The most important thing right now is finding her mom, and she needs Wi-Fi to do that. She sets her phone alarm for four in the morning and wakes up, hot and sweating on top of the covers, in Mr. Reese’s guest bed. The heat is so unbearable that getting up isn’t that much of a pain. Outside, the air is a little bit cooler, but not by much. She should’ve left a window open, but now mosquitoes feel like little grenades, even if she’s already got the disease. It’s not raining, but the low-lying clouds and feeling of heavy expectation suggest it will soon.
With her charged laptop in her bag with Mrs. Reilly’s knife, she hurries out Mr. Reese’s side door and scurries a few streets over to the neighborhood playground, keeping to the shadows. It’s the last place her dad would look for her, but she knows for a fact that she can pick up her home Wi-Fi signal from here.
The playground is deserted, cordoned off with yellow caution tape. Ella doesn’t know if that’s because someone got hurt here or because the neighborhood is trying to keep the HOA from being sued in case some kid gets killed on their property by someone with the Violence.

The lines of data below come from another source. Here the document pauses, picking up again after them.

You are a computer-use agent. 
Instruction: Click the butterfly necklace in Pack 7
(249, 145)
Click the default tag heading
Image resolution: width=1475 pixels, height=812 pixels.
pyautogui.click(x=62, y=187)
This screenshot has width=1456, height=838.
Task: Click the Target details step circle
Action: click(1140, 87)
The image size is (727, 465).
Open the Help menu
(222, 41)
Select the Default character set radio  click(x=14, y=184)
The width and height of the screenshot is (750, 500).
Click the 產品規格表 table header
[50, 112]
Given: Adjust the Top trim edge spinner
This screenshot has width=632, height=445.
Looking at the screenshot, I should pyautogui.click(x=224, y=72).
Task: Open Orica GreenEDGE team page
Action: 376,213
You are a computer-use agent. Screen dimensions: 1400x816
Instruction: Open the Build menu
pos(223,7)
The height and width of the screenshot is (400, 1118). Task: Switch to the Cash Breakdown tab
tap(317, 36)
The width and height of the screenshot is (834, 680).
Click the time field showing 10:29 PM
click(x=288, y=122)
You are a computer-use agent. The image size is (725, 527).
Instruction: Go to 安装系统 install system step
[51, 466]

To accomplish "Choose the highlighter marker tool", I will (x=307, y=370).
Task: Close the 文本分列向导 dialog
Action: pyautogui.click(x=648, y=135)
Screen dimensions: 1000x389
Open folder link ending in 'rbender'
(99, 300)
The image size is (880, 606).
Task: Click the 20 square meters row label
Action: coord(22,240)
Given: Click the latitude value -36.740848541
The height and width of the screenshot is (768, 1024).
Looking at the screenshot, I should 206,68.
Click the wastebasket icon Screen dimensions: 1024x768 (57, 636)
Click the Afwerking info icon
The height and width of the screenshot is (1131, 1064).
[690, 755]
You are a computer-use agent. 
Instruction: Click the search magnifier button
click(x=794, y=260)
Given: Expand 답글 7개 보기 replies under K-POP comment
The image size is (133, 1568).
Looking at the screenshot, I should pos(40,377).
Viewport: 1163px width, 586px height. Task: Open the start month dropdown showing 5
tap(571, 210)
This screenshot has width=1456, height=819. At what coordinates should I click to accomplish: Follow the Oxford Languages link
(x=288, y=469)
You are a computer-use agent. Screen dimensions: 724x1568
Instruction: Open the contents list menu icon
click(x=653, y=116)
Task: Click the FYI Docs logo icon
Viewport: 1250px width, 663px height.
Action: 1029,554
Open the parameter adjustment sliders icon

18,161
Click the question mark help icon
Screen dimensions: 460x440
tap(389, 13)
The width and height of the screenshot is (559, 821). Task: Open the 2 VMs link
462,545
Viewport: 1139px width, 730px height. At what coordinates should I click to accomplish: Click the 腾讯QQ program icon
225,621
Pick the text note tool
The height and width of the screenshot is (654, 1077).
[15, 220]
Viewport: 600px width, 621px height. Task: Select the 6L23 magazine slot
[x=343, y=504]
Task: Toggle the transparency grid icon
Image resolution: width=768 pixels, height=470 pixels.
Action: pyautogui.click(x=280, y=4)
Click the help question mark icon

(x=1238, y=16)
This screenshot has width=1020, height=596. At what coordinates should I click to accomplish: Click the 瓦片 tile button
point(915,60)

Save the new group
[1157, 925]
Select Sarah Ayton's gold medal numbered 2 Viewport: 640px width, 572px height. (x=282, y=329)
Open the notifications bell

The equipment is a bit run-down and has seen some changes since she was a little kid, but this playground still holds good memories.
Mom used to bring her here, when she was tiny, back before Brooklyn was born. Before things got bad. She has odd, fractured, dreamlike memories of swinging in that swing with buds on the trees, coming down that slide after a rainstorm and soaking her jeans. The neighborhood used to do an Easter egg hunt here every year, and Ella loved the feeling of being held back until someone counted down from ten, then the glorious feeling of being released to run free, careening in a crowd of kids, certain this year she’d find the big prize egg they always hid for one lucky kid to find and cash in at the local chocolatier. She never found the egg, but there was never a shortage of candy, either.
Now it’s dark, lit only by a few streetlights strategically placed so that if any teenagers come here to get in trouble, their hijinks will be highly visible to the nearest Concerned Carol with a phone set to record. Ella hasn’t seen a single light on inside a house on her way here. Half the homes are completely dark, but many of them have their outside lights on. Even during a strange pandemic, four in the morning is forgotten time. She sits at one of the picnic tables, checking it first for gum and bird shit, and opens up her laptop.
There’s her family Wi-Fi, uncreatively named with a string of letters and numbers. She signs in and starts by searching for Chad Huntley to see what the papers had to say about that. The story is barely a blip, these days—brave hometown officer killed in the line of duty, protecting citizens from the Violence. Unknown assailant.
Ella releases a huge breath she didn’t know she was holding.
They don’t know it’s her.
Or they know and aren’t making it public.
Maybe Uncle Chad wasn’t bringing her in officially but as a favor to her dad. Maybe he wasn’t even supposed to be there, and it was embarrassing to randomly track his phone or car or whatever to a dead old woman’s house. Maybe the labs are so backed up that no one is testing for DNA. Maybe they’re to the point where it doesn’t matter. Since you can’t prosecute someone for violence committed while storming, what’s the point in wasting a bunch of taxpayer dollars on it? It’s a crazy time for crime. But for Ella, this is a good thing.
At least in this regard, she has one less thing to worry about.